- TASK TO COMPLETE:
If a line of the records contains the word "chevron", list it.

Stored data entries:
──────────────────────────────
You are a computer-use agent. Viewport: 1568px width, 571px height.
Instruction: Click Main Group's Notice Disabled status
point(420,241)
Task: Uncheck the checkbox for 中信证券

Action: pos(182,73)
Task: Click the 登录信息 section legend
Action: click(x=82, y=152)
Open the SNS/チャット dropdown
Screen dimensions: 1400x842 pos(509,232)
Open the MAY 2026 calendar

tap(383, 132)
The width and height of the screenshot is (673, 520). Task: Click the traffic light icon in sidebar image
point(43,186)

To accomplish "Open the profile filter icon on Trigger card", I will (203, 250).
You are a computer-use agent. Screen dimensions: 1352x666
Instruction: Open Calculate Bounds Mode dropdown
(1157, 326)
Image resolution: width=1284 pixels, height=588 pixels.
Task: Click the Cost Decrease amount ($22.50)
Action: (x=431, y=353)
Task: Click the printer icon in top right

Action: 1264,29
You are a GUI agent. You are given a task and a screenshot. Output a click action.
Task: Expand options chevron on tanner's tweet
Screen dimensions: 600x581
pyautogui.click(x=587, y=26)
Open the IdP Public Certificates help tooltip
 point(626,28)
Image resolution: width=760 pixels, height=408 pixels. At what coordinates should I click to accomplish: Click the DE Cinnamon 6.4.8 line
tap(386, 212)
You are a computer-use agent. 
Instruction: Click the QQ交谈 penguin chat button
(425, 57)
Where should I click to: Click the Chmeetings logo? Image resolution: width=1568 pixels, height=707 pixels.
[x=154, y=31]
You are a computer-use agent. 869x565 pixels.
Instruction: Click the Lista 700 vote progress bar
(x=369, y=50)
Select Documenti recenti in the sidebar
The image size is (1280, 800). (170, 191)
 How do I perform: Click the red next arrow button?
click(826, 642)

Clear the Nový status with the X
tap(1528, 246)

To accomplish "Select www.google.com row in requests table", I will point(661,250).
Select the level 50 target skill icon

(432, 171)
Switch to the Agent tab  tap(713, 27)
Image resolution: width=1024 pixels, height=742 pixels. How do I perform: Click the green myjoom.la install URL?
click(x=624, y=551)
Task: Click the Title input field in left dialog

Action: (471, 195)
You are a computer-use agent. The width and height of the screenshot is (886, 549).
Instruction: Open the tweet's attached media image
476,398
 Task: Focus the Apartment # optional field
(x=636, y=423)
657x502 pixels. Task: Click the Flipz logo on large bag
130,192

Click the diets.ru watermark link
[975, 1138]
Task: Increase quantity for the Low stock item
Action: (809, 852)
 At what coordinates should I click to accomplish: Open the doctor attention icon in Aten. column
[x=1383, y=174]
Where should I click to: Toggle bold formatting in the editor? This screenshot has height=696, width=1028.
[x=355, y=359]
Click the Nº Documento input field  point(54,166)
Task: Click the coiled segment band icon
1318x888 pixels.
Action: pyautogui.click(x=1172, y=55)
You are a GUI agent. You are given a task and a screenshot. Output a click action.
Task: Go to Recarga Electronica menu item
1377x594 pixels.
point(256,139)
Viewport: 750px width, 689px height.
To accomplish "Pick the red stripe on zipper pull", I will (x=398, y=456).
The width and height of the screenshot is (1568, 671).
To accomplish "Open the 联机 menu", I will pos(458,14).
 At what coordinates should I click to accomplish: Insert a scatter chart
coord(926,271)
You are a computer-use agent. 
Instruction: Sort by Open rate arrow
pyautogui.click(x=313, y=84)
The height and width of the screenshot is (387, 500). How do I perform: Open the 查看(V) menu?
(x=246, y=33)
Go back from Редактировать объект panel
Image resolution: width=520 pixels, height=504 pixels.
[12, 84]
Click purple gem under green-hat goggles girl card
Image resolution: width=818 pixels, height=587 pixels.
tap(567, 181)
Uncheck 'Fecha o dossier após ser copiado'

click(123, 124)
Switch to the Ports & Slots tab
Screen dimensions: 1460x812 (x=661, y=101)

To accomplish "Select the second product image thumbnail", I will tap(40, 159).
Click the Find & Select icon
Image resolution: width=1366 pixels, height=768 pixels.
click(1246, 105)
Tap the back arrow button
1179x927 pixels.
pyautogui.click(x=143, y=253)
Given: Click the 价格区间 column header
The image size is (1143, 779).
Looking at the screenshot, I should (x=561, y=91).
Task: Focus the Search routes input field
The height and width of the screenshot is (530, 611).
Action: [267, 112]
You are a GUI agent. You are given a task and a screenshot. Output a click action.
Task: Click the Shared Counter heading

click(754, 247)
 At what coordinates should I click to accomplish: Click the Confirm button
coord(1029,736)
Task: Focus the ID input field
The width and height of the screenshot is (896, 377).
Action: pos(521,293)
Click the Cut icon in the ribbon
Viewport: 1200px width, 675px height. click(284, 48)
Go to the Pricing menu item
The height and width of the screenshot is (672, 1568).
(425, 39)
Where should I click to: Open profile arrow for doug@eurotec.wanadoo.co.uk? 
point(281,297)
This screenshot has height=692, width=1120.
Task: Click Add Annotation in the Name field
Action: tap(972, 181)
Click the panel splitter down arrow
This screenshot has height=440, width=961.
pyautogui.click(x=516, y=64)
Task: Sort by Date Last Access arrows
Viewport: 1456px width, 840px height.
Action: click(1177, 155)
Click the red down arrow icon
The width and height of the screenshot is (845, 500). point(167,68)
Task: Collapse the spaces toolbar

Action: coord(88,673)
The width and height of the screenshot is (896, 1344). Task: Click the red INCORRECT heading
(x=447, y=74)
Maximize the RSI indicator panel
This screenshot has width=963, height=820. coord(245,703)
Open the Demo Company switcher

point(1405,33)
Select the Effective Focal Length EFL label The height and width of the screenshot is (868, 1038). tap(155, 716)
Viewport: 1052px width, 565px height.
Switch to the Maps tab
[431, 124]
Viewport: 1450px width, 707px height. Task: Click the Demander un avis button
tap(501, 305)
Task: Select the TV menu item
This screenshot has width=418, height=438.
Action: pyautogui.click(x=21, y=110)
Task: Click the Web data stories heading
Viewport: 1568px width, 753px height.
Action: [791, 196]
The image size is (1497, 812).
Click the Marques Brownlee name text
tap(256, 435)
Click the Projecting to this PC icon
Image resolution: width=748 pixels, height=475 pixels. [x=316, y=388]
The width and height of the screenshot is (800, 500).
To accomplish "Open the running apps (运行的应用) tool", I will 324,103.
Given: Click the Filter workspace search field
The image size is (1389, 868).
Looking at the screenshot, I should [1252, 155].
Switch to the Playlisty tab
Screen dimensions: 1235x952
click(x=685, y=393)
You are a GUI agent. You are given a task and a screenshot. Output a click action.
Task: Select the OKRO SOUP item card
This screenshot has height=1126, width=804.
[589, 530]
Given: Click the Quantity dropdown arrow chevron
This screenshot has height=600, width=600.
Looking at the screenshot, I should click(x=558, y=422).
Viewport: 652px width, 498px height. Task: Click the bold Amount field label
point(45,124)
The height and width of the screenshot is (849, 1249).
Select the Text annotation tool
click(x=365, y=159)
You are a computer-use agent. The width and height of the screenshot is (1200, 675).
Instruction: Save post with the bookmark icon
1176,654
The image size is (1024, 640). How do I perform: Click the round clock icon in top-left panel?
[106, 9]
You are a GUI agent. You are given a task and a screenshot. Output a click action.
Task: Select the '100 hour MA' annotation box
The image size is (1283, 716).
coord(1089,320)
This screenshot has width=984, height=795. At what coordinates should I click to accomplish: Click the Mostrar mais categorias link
──────────────────────────────
- FINAL ANSWER:
Task: Expand options chevron on tanner's tweet
Given: Click the Quantity dropdown arrow chevron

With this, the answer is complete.